For visual-to-auditory devices, at least, learning or familiarization thus appears important. The main question here concerns the kind of learning that is taking place. Although many users come to wear the device knowing its function or being explicitly told what the translation codes are, it is still not clear which strategy is then used or how important or necessary sensorimotor feedback is to learning (e.g., Auvray et al., 2005; Siegle and Warren, 2010). The first thing to underscore here is a bias in calling the performance perceptual. The skills gradually acquired by users are always presented with respect to the perceptual framework: the distal attribution reported with visual-to-tactile devices has been understood as a switch from sensation in the substituting modality to a new perception of an external object (Bach-y-Rita and Kercel, 2003); The new localization abilities are said to come within a “new perceptual space” (Auvray et al., 2005, p. 520). Last but not least, the new identification skills acquired by the users are interpreted as them gaining access to new perceptual qualities, for instance, accessing shapes through audition (e.g., Heil, 1983).

The level of performance achieved through any of these sensory substitution devices remains however inferior to any of the perceptual standards we know of. If one considers the standards of the intact stimulated modality (audition or touch), sensory substitution is lower in terms of speed and accuracy, and lower in terms of automaticity and effort. The same is true if the chosen standards are borrowed from the modality which is supposed to be compensated. Noticeably, compared to visual perception, the number of objects which can be jointly accessed or available through sensory substitution devices seems to be much lower. Contrary to vision, where people have been shown to be able to track multiple objects (e.g., Pylyshyn, 2004), users of sensory substitution devices have not been shown to be able to track or identify multiple objects at once. Thinking then in terms of resolution, the same limits apply: visual-to-tactile sensory substitution devices might never reach the maximal resolution obtained with vision.

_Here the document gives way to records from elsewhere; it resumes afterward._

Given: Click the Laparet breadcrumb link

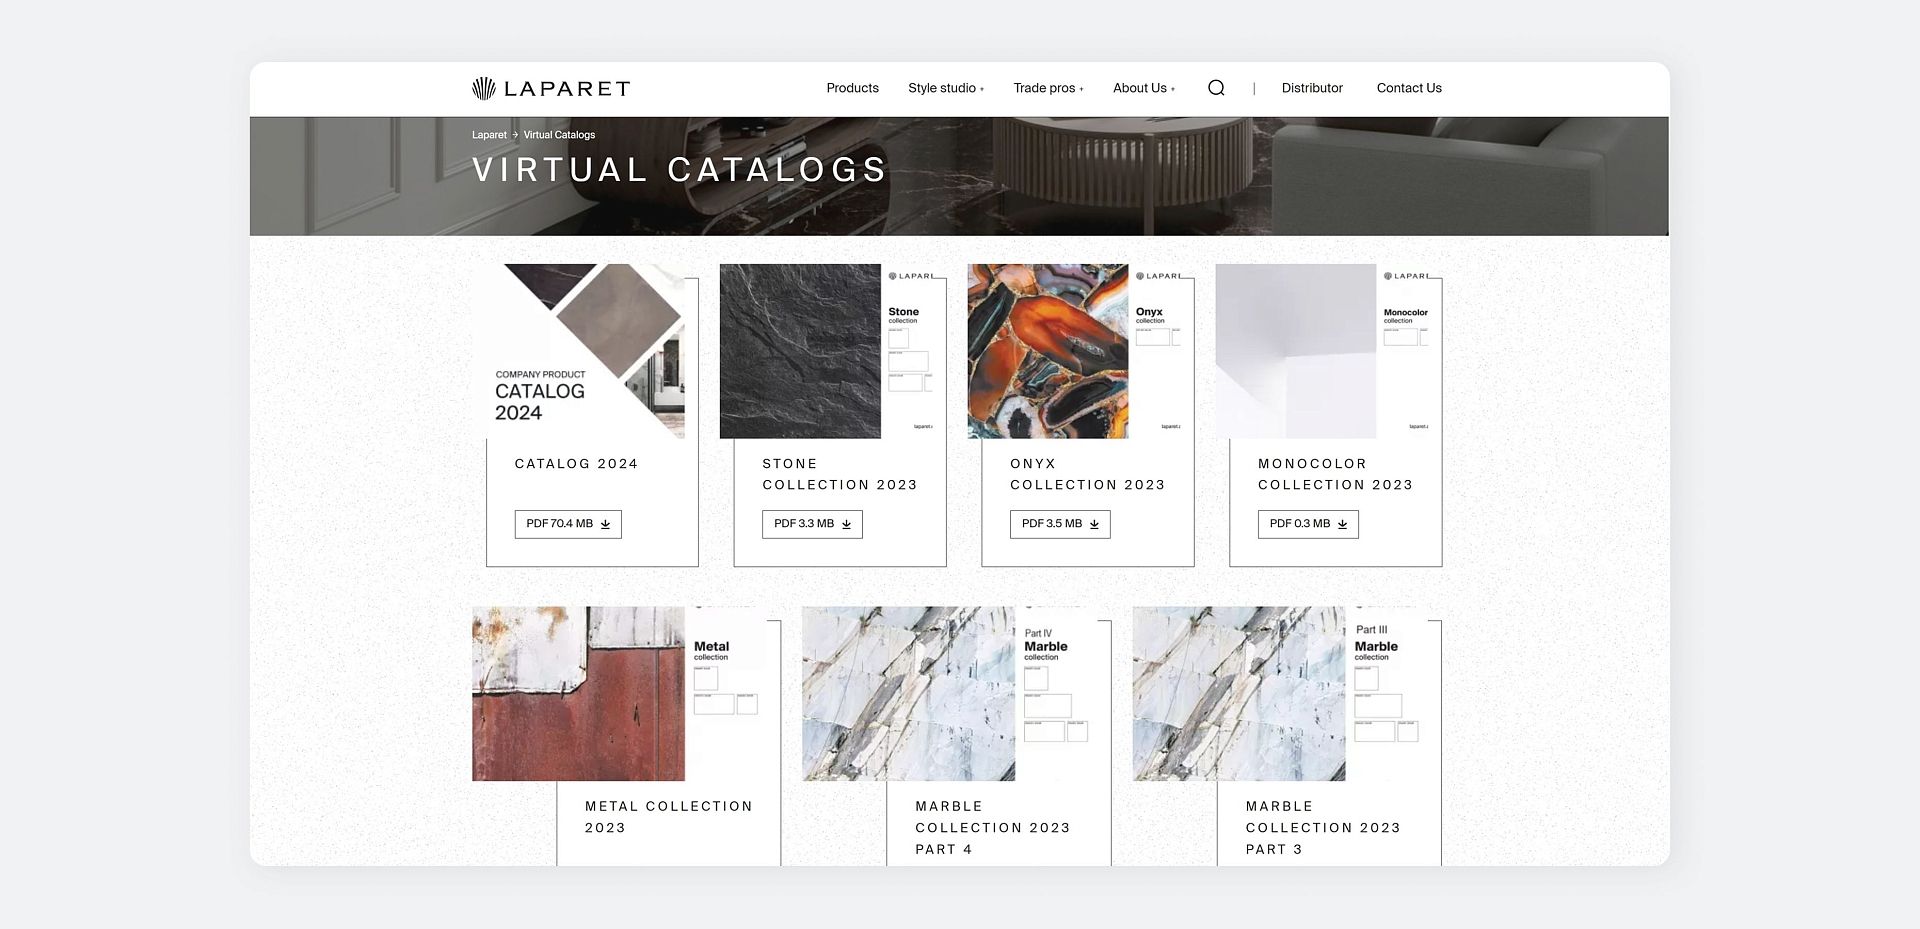Looking at the screenshot, I should (489, 135).
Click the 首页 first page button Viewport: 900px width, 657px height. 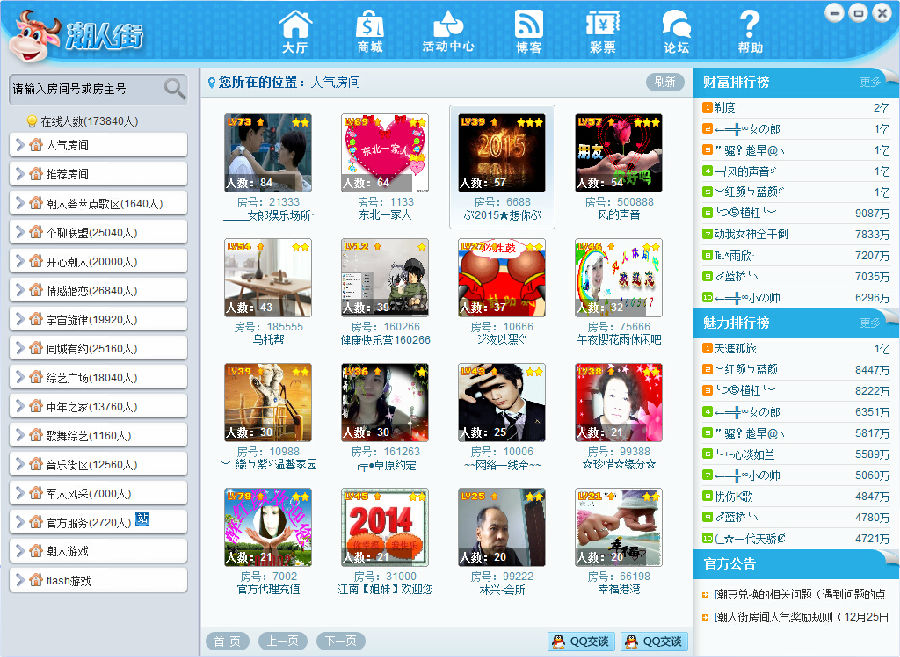(x=227, y=641)
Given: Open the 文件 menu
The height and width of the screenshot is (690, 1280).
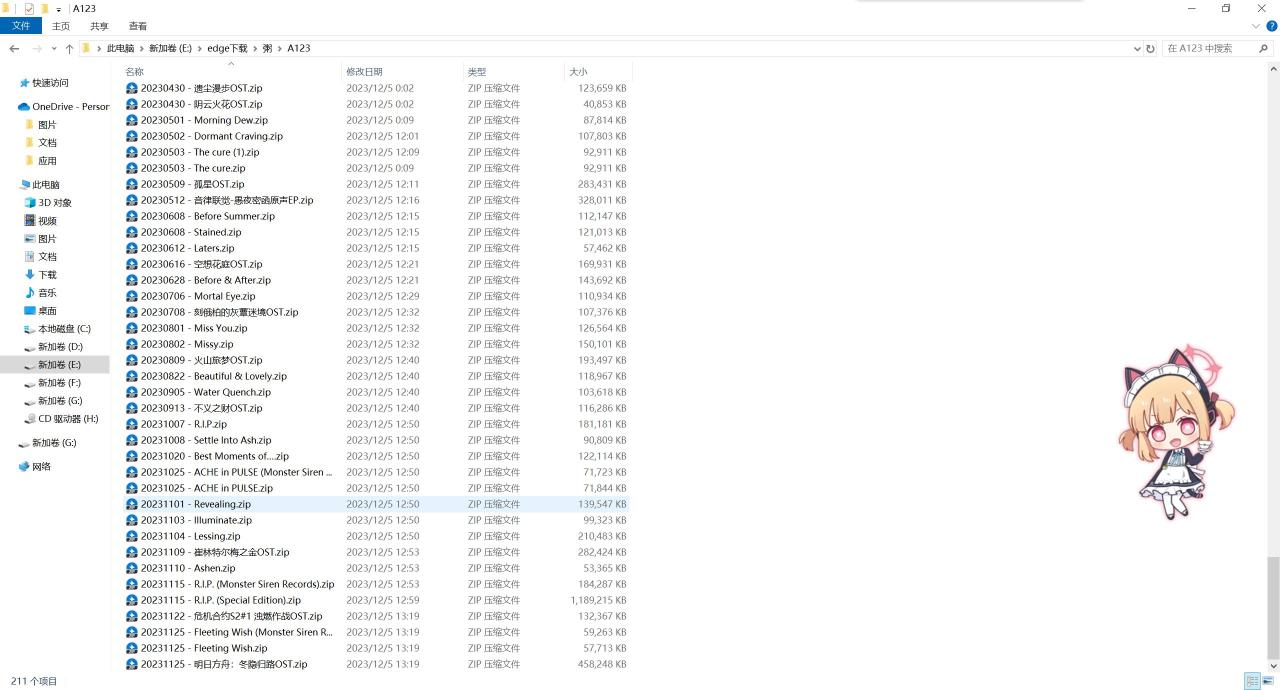Looking at the screenshot, I should click(21, 26).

According to Loomis (2010; see also Loomis and Klatzky, 2007), each sensory modality can be characterized by a certain spatial bandwidth which corresponds to the total capacity for conveying spatial information. The visual one is unique in allowing a wide field of view and an access to fine spatial details. By contrast, tactile processing has a lower spatial bandwidth (e.g., Loomis, 1981). Such a large difference in spatial resolution between the two senses involved means that it might be impossible for touch to ever substitute for vision in complex real-world situations, such as driving a car or playing basketball.

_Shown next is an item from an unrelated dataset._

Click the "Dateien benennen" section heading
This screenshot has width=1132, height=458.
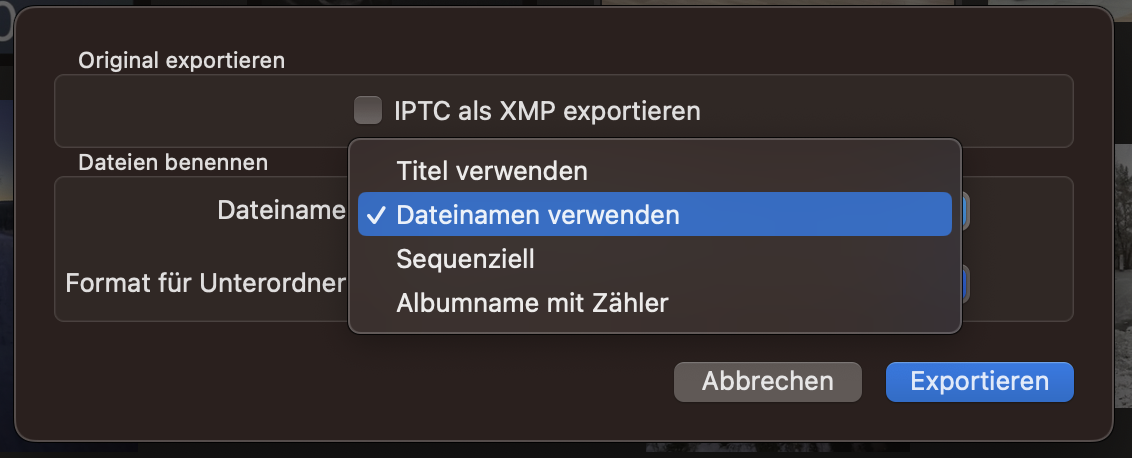[172, 161]
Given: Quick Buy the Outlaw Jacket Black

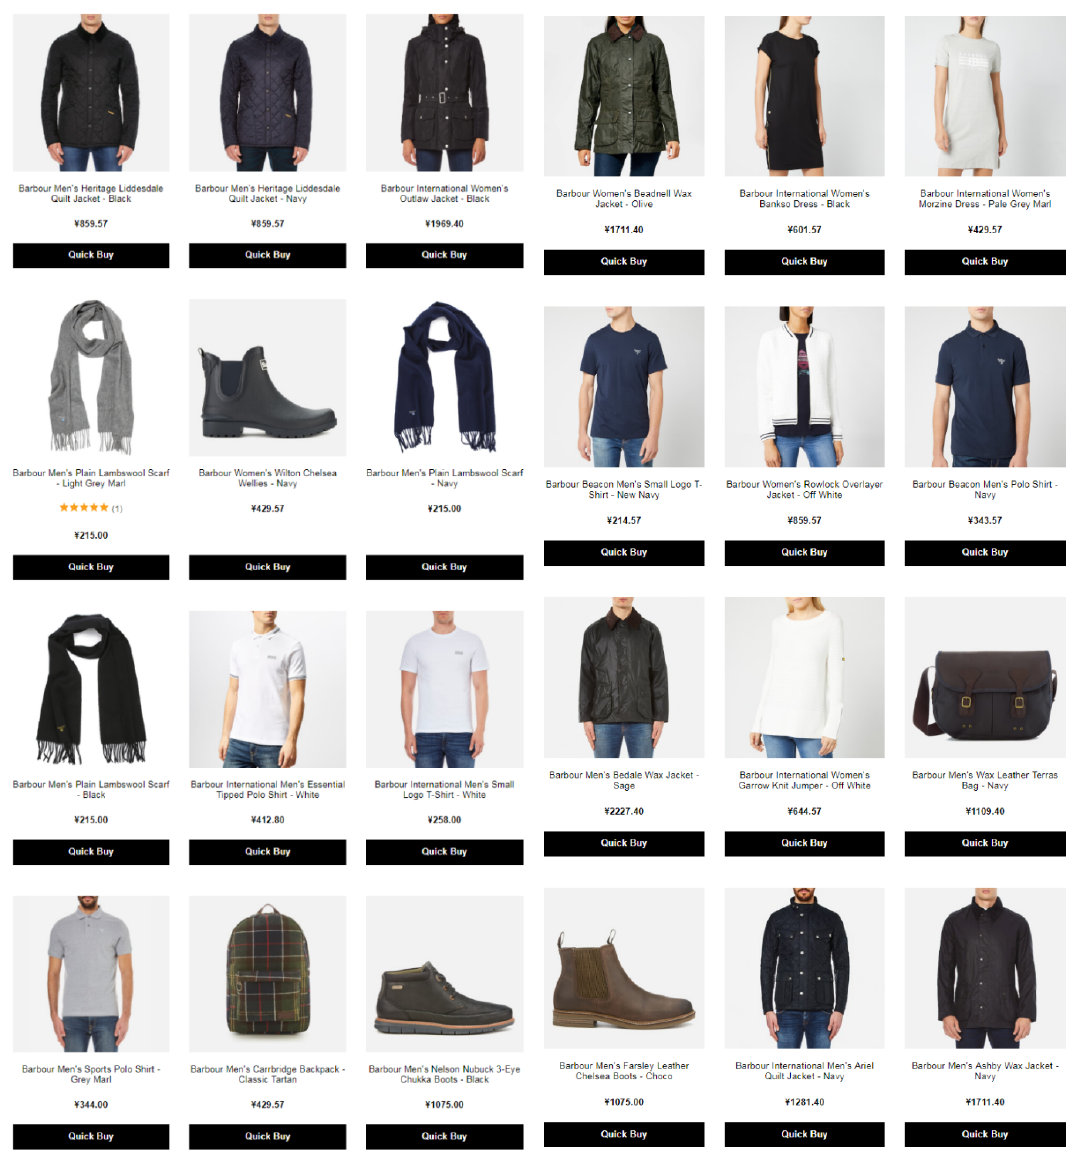Looking at the screenshot, I should point(444,255).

Thinking that the use of a sensory substitution device comes close to perceptual experience also misses the fact that certain elements typically associated to sensory experiences are lacking. Noticeably, the shapes perceived in one sensory modality are not directly associated to pleasures or pains felt while perceiving the same shape in another sensory modality (Lenay et al., 2003). It should, however, be mentioned here that there are similar reports of the absence of emotion and meaning felt by persons blind from birth who recover sight following the removal of cataracts. There are, at least at the beginning, no affective qualities associated to colors and seeing faces is not associated to any emotional content (Gregory, 2003).

What about training? The very necessity of training, which has been in the background of the studies investigating performance, is also forced into the perceptual framework, and this despite an apparent tension with the common-sense notion of perception (see Deroy and Auvray, in press). Although various perceptual systems are considered to develop through time in infancy (Johnson and Vecera, 1996; see also Bremner et al., 2012, for a recent take on this issue), this is not widely taken to require training; and especially an explicit verbal training such as the one usually given to obtain good results with sensory substitution devices. Interestingly though, the necessity of training has not been seen as a counter-argument to the perceptual model. Some have taken it as a sign that the use of sensory substitution devices could be seen as analogous to the acquisition of perceptual expertise through an existing modality (see Heil, 2011). Others, stressing the role played by active exploration during training with sensory substitution devices, suggest that their progressive integration actually confirms sensorimotor views of perception where sensory perception comes with the learning of new sensorimotor contingencies (O’Regan and Noë, 2001; O’Regan, 2011). What matters here is not to adjudicate between these two versions, but to underscore that each one manages to square the necessity of training with the perceptual model.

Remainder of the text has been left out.